How does the VA decide disability ratings?

The VA service-connected disability rating system is complex. For each condition, the VA will assign a percentage, ranging from 0 to 100, according to a set of criteria. Generally, the more severe a disability is, the higher the VA disability rating will be.

A 100% disability rating, or a total disability rating, is the highest percentage that can be given.  This rating is usually reserved for veterans with debilitating service-connected conditions that make them unable to work and care for themselves.  

What if a veteran has more than one disability?

The VA uses a method called the “whole person theory” to determine a veteran’s combined disability rating. A total VA disability rating cannot add up to more than 100%, because a person can’t be more than 100% able-bodied. Calculating a combined disability rating involves more than adding up individual ratings. To calculate a combined VA disability rating, the VA uses tables, found here

How much compensation do veterans get for disability?

Click here to see the VA’s ratings chart showing the difference in income for varying percentages and degrees of VA disability.  For veterans with dependents, the amounts are even greater.

How to get a 100% disability rating from VA

If a veteran has a service-connected condition that meets the requirements for a 100% disability rating, the VA will assign it accordingly.

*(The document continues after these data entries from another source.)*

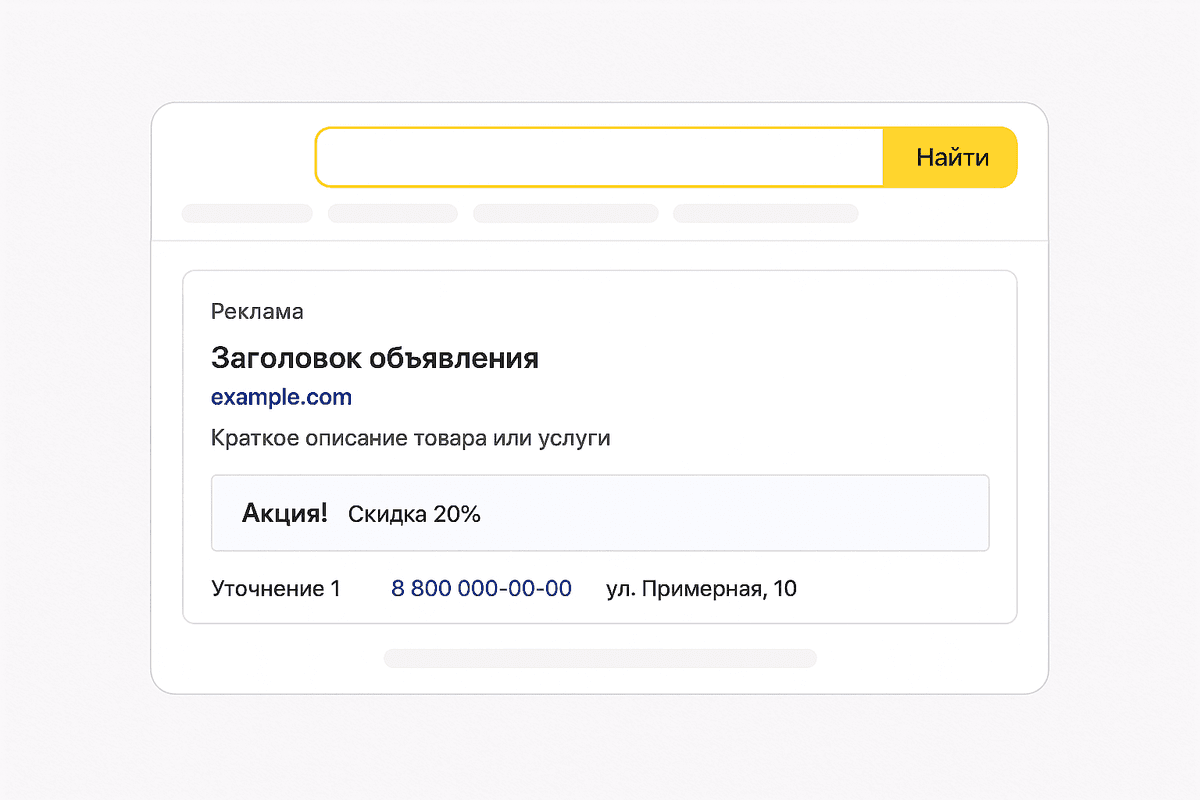Click the Реклама ad label

[x=256, y=311]
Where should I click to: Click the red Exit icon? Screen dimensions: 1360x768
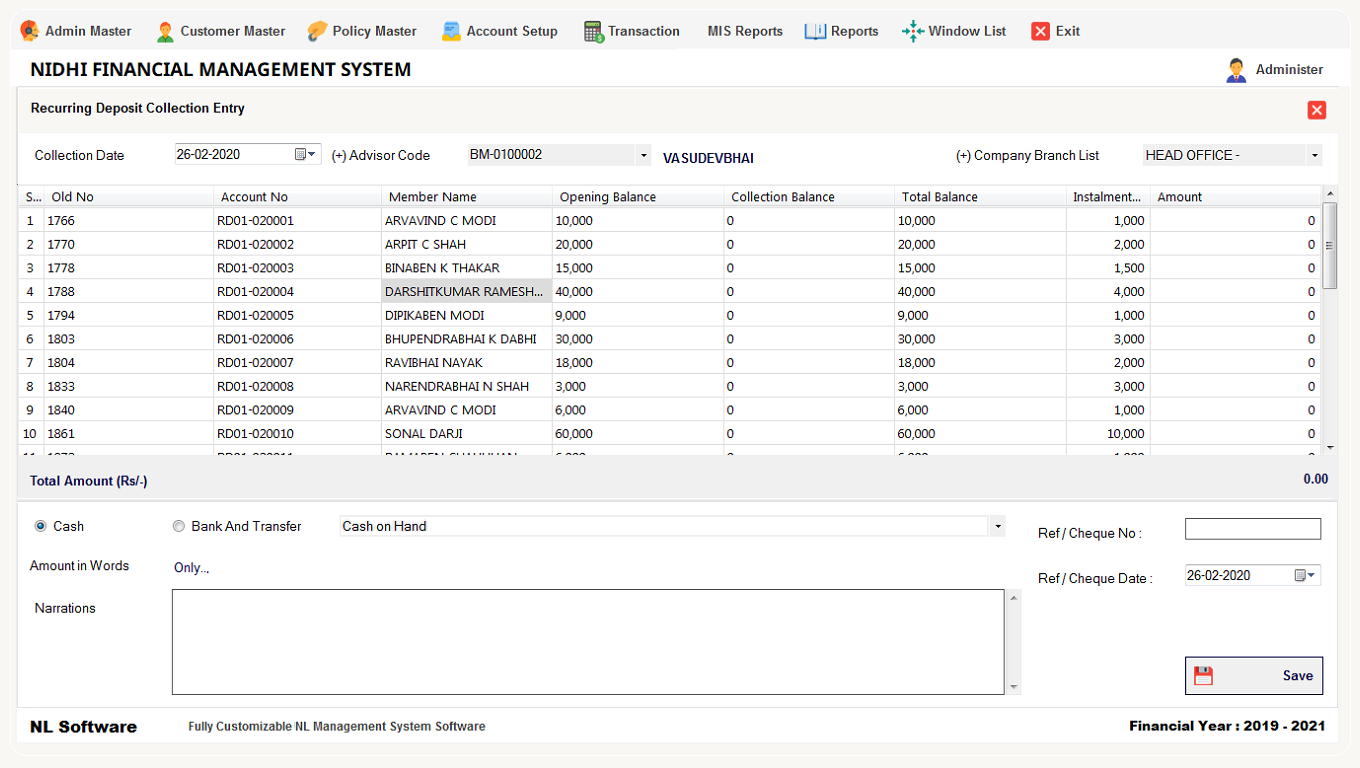[1041, 31]
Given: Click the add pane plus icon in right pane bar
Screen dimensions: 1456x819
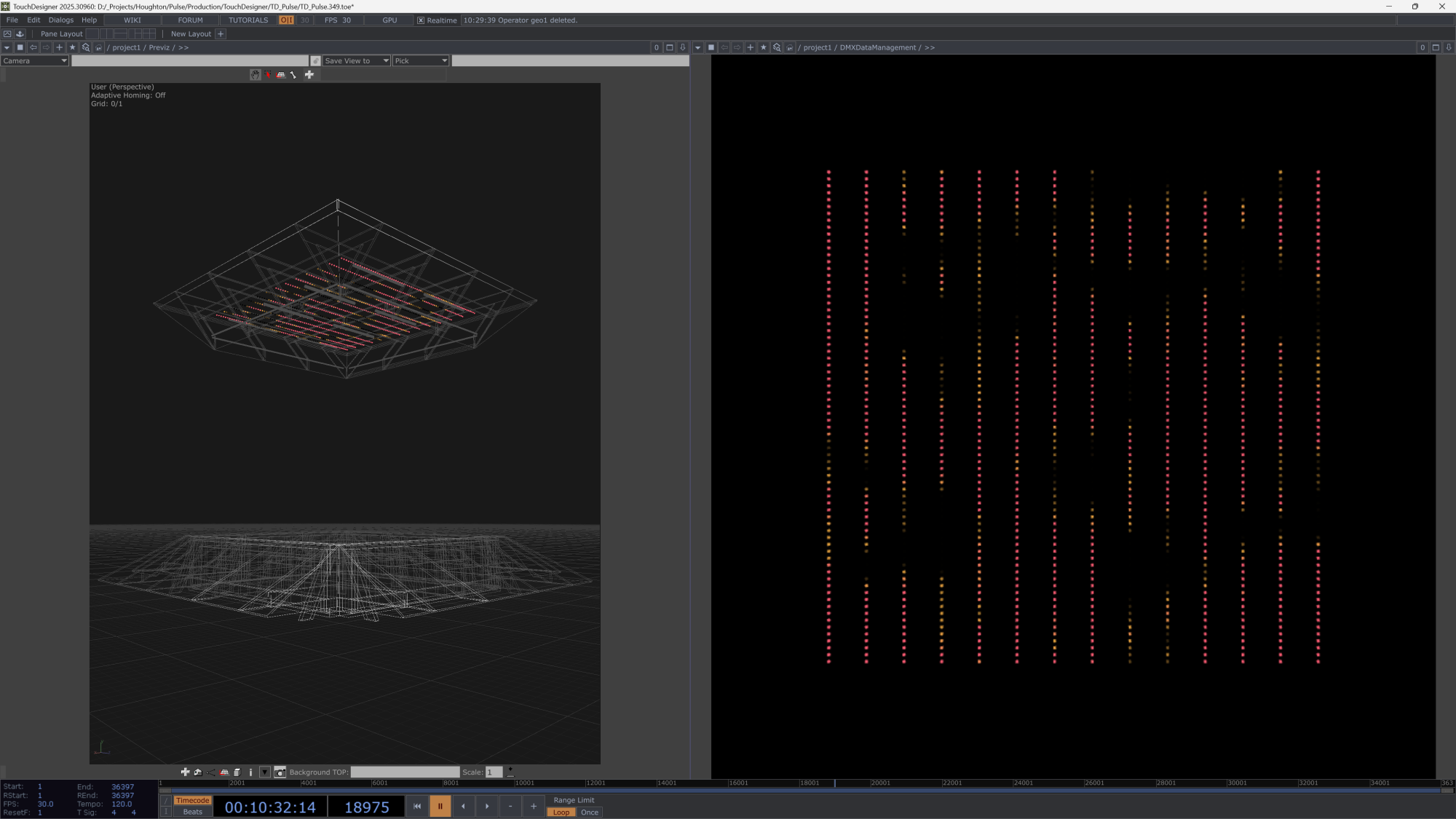Looking at the screenshot, I should click(750, 47).
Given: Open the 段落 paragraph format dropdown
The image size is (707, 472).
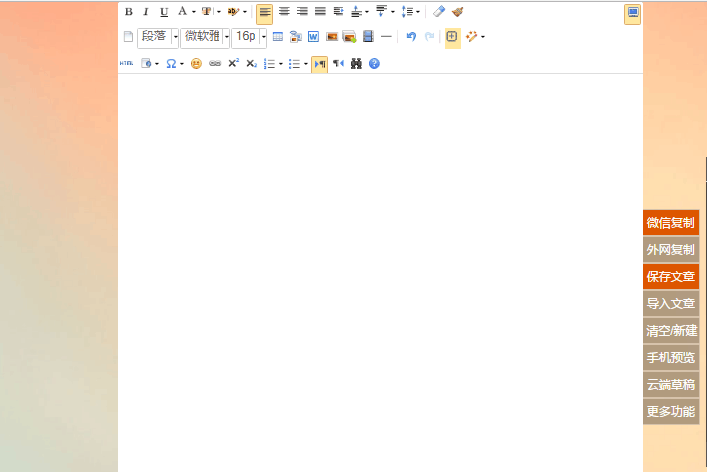Looking at the screenshot, I should coord(176,37).
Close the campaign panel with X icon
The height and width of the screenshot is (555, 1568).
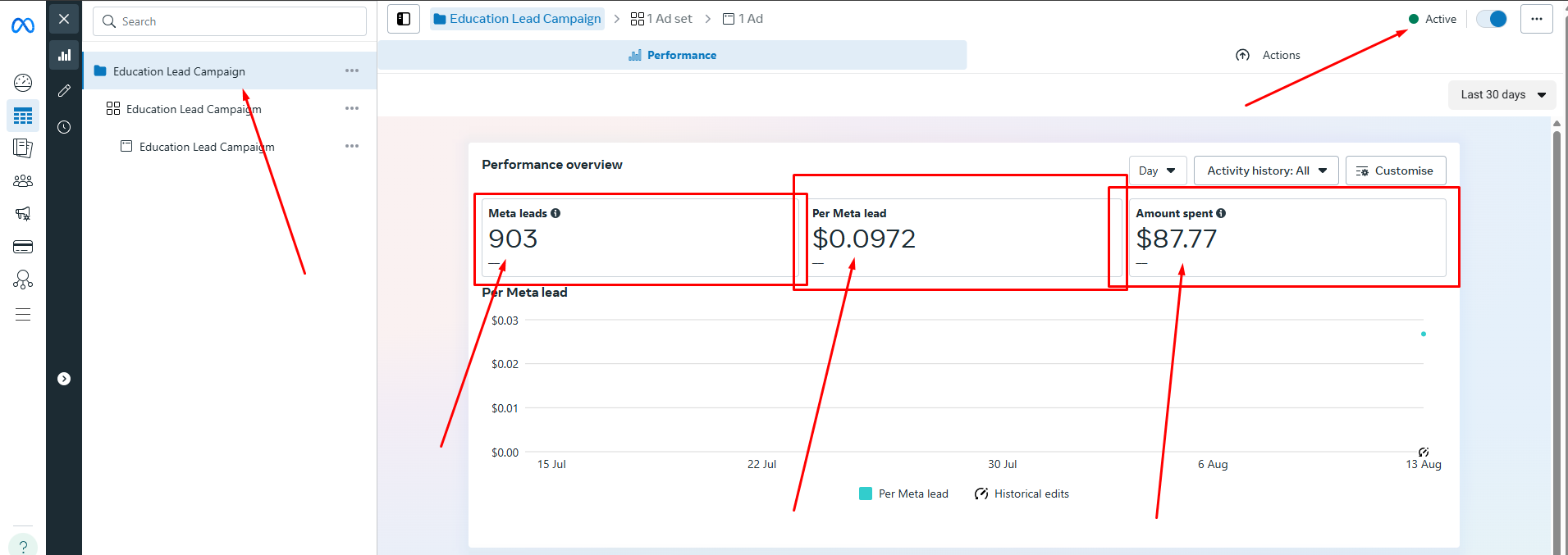point(64,19)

There are a couple of other ways to get a 100% disability rating as well, including: 

  • 100% Schedular Disability Rating: If a veteran has multiple service-connected disabilities that add up to 100%. 
  • Total Disability Based on Individual Unemployability (TDIU): TDIU is awarded when a veteran is unable to be gainfully employed as a result of their service-connected conditions.

Should a veteran pursue a 100% disability rating with the VA?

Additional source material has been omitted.